Hi, loves. 🌿
PSA: Hard things are hard!
A week or so after the LA fires, when my family was still holed up at my sister’s house an hour south of the smoke, I managed to fit in a workout in their garage. Everything was upside down — school was cancelled, the air was unbreathable near us, the fires kept growing — but my sister’s workout space was perfectly set up, with plush mats on the floor and weights in an organized storage system along a back wall.
I didn’t have my computer — it broke the night we left LA at 11pm — so my phone was propped up in whatever way I could manage so I could see my teacher (or really, so that she could see me). I’d only started weight training that fall with Alissa, and I didn’t believe in my body all that deeply. It had been through a lot — a failed surgery, many years of recurrent back pain, thousands of dollars thrown at healers of every ilk; limitations were my security blanket — but in the preceding years on my Pilates mat, Alissa had started to make me believe. I could do things I hadn’t attempted in years, and I felt good. Stable and strong and less fragile.

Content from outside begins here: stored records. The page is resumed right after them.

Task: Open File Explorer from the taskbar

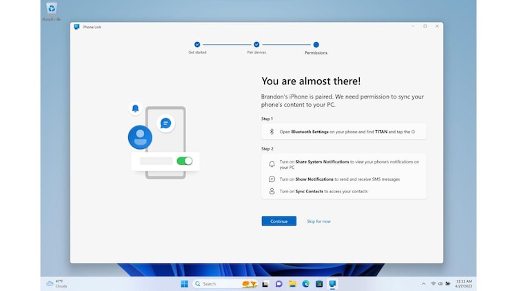Action: coord(292,283)
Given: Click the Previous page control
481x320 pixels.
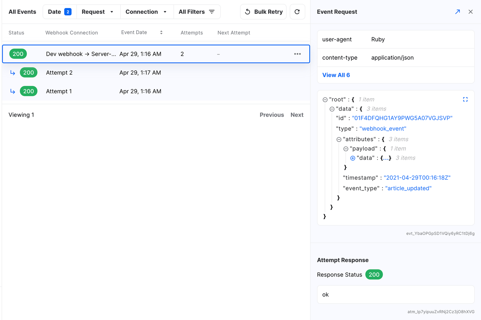Looking at the screenshot, I should coord(272,115).
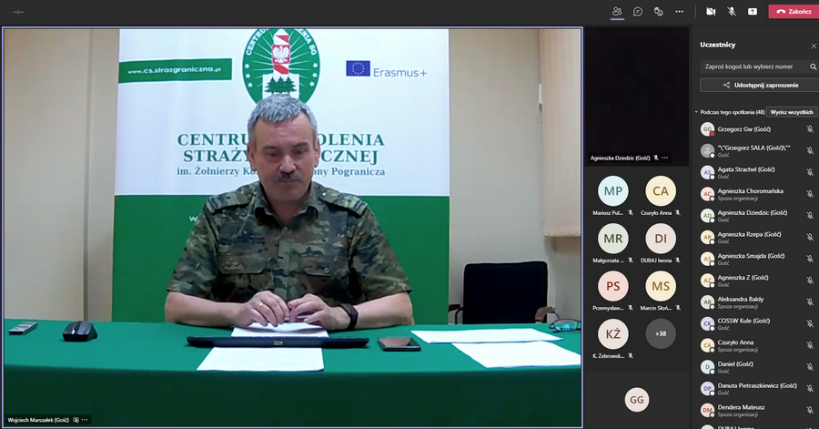Click Udostępnij zaproszenie button
Image resolution: width=819 pixels, height=429 pixels.
758,85
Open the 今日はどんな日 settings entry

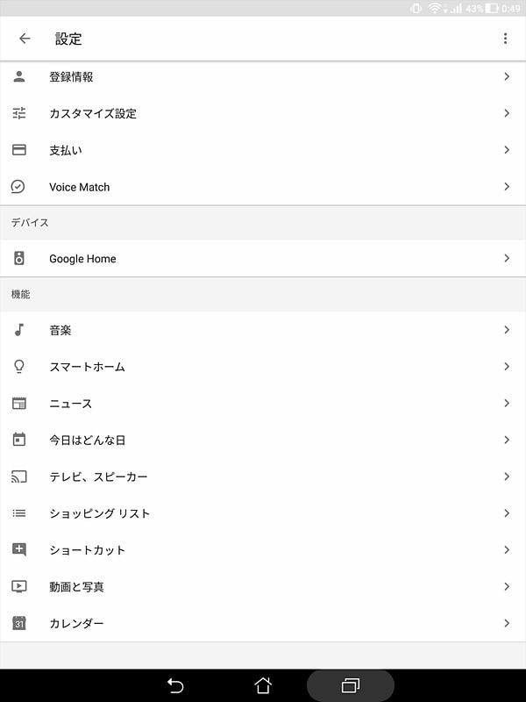click(x=263, y=440)
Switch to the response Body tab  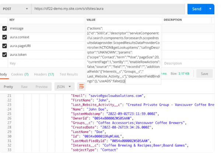3,74
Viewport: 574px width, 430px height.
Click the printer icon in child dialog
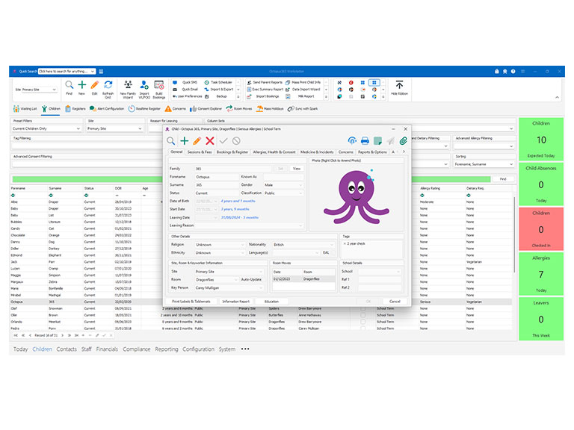[x=365, y=141]
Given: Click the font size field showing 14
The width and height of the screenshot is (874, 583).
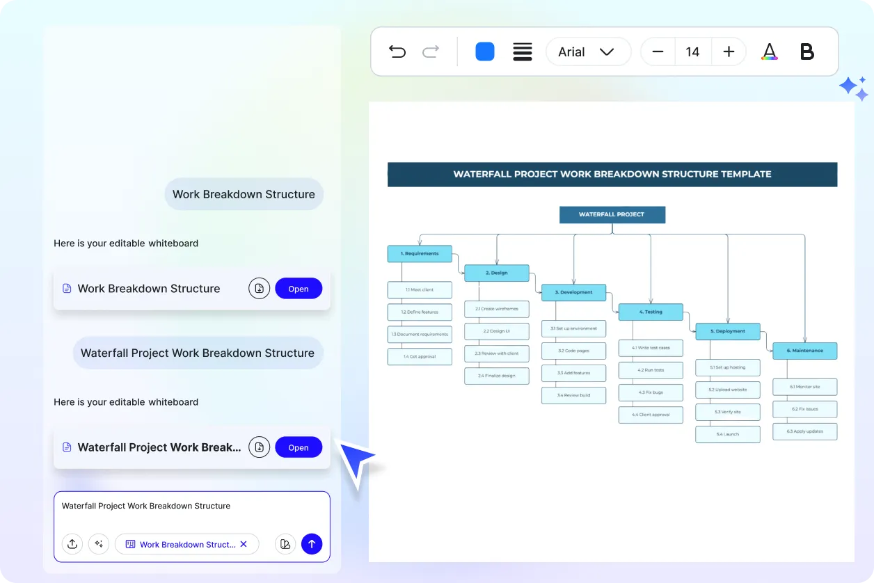Looking at the screenshot, I should [692, 51].

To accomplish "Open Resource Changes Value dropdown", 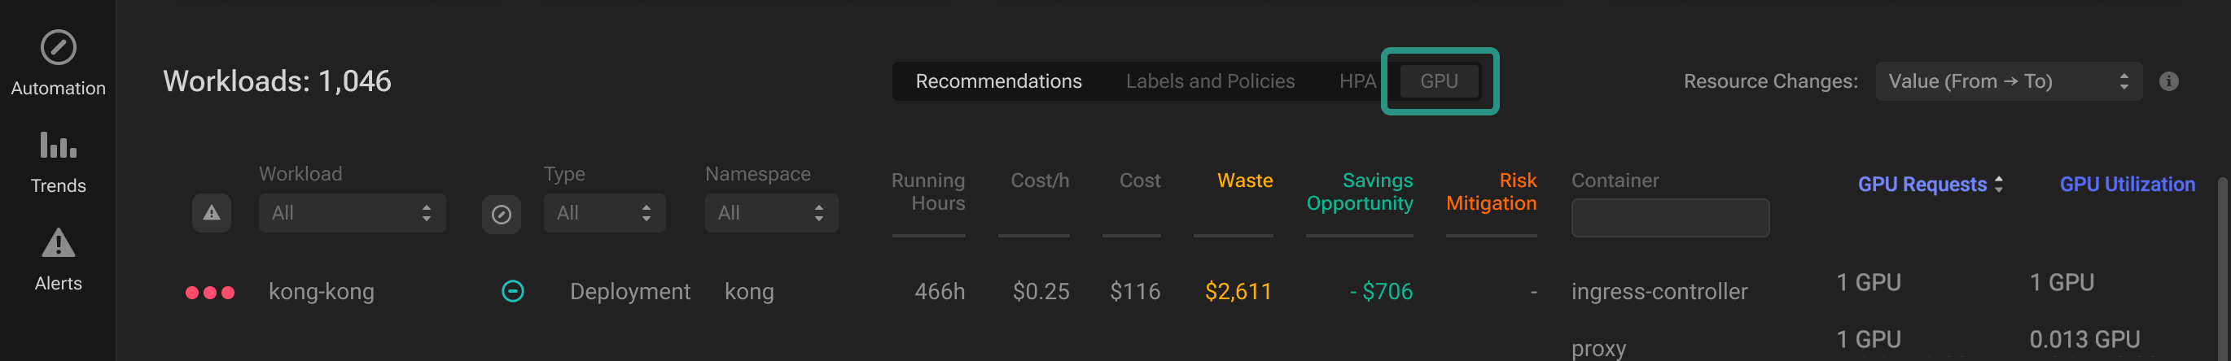I will point(2008,81).

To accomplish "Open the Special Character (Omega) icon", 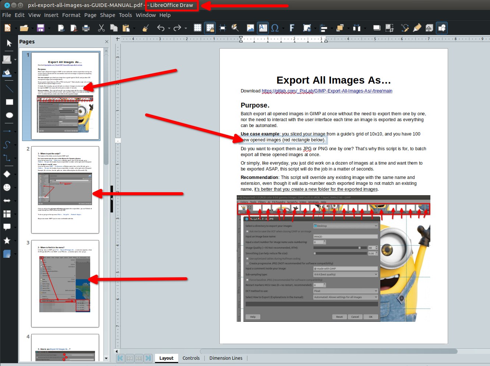I will (275, 28).
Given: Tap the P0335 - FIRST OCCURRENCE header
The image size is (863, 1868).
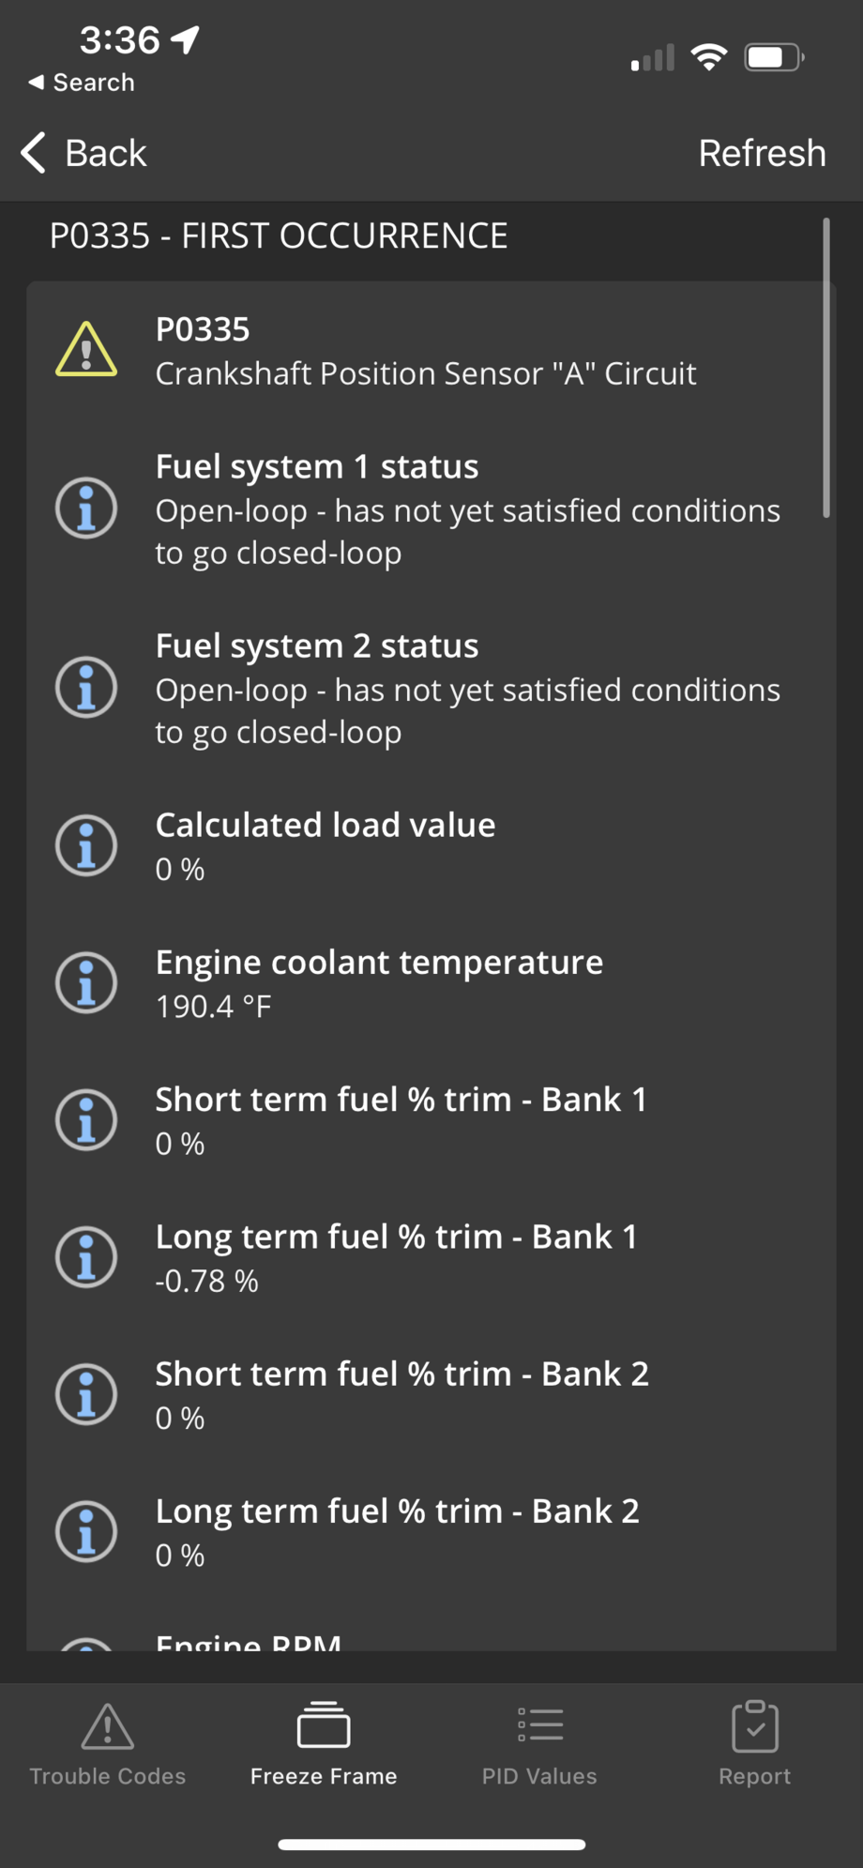Looking at the screenshot, I should tap(279, 235).
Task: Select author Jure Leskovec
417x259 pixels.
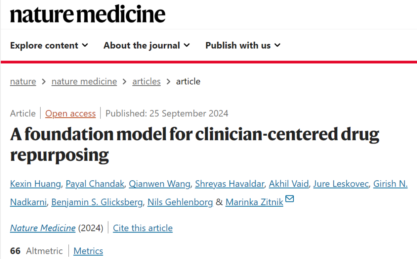Action: (x=341, y=183)
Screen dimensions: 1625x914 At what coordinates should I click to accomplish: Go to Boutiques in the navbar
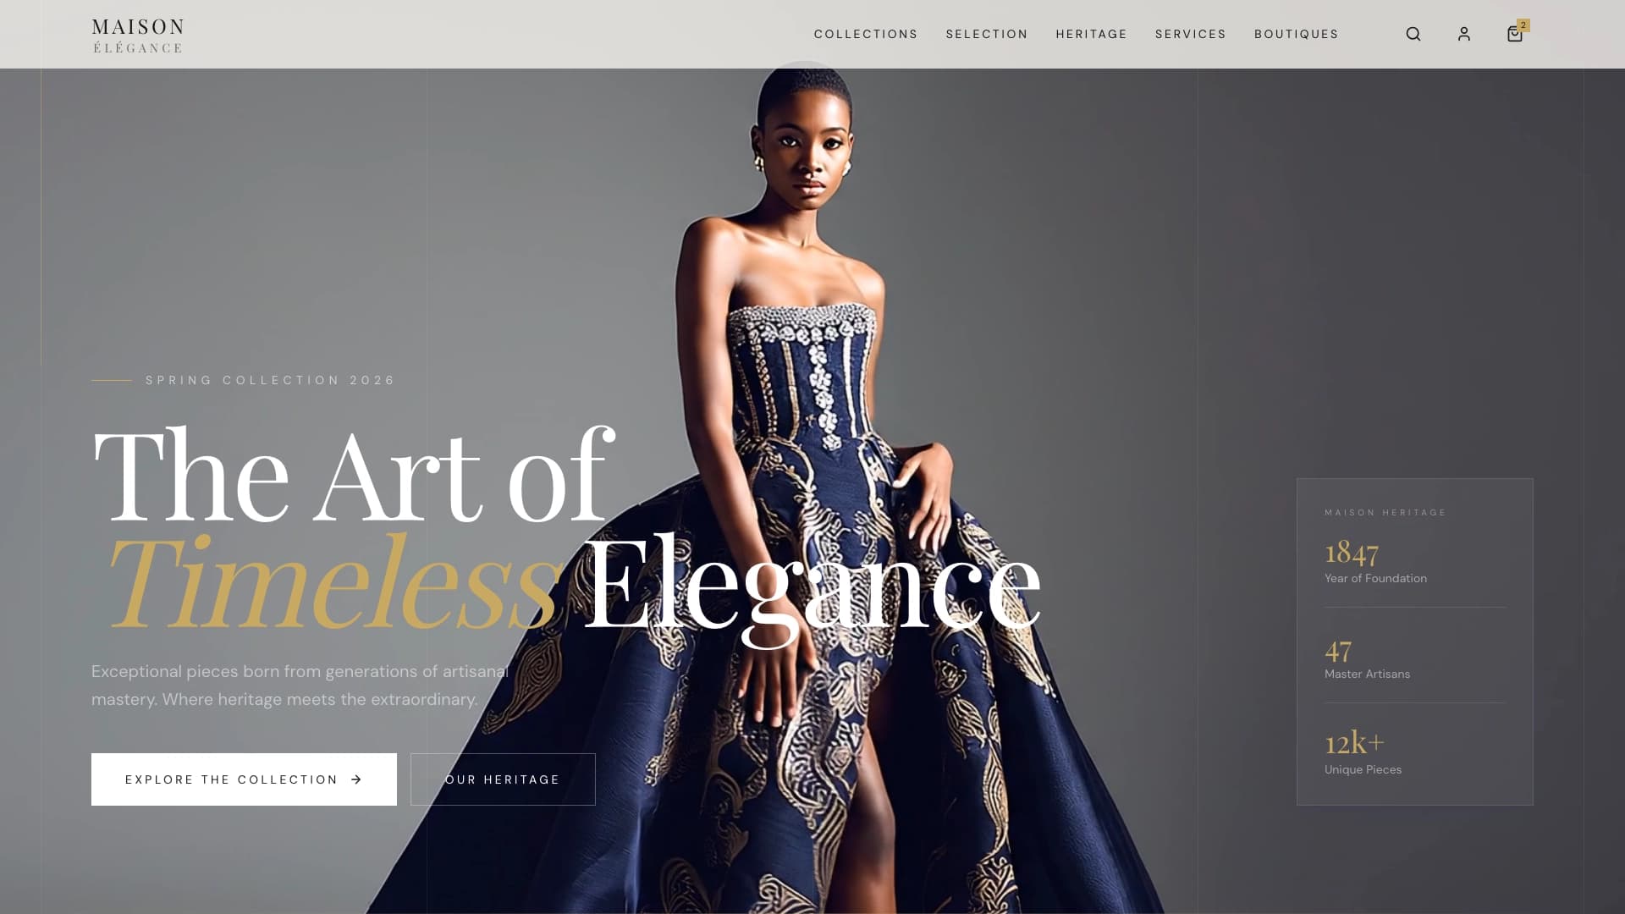(x=1297, y=34)
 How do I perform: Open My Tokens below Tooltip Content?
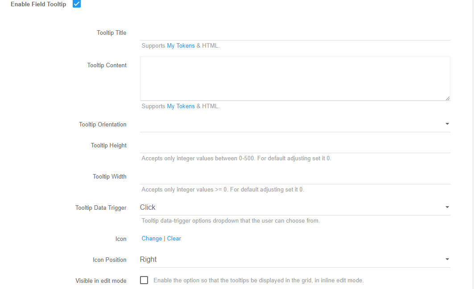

In the fall, we’d started with 3-pound weights (fuck anyone who says you need to lift heavy; you do what you can do without killing yourself!), and I’d steadily moved up to 5 pounds. Along with a few pairs of underwear, a change of clothing and a book, I’d stashed both pairs of weights in the trunk of our car before we fled. (These are the things you can remember when your house isn’t burning down.)
That morning, through the small speaker of my phone, Alissa said, “try the 8s.” I didn’t own any 8-pound weights (are you crazy!), but my sister’s family did, all lined up perfectly beside me, and Alissa had spotted them in the corner of the frame. “No way!” I said, “I can’t!” “I bet you can,” she said. “Just try.”
It turned out I could. I could! It was a miracle, but of course, it wasn’t a miracle at all. It was the result of slow and steady work. Later, I understood — or maybe Alissa told me — that she had used my LA-fire adrenaline to push me to do something harder than I was used to. She’d used the situation not to help me cower in the corner, but to stretch to a challenge she knew I was ready for. And it worked. From then on, I could lift 8 pounds.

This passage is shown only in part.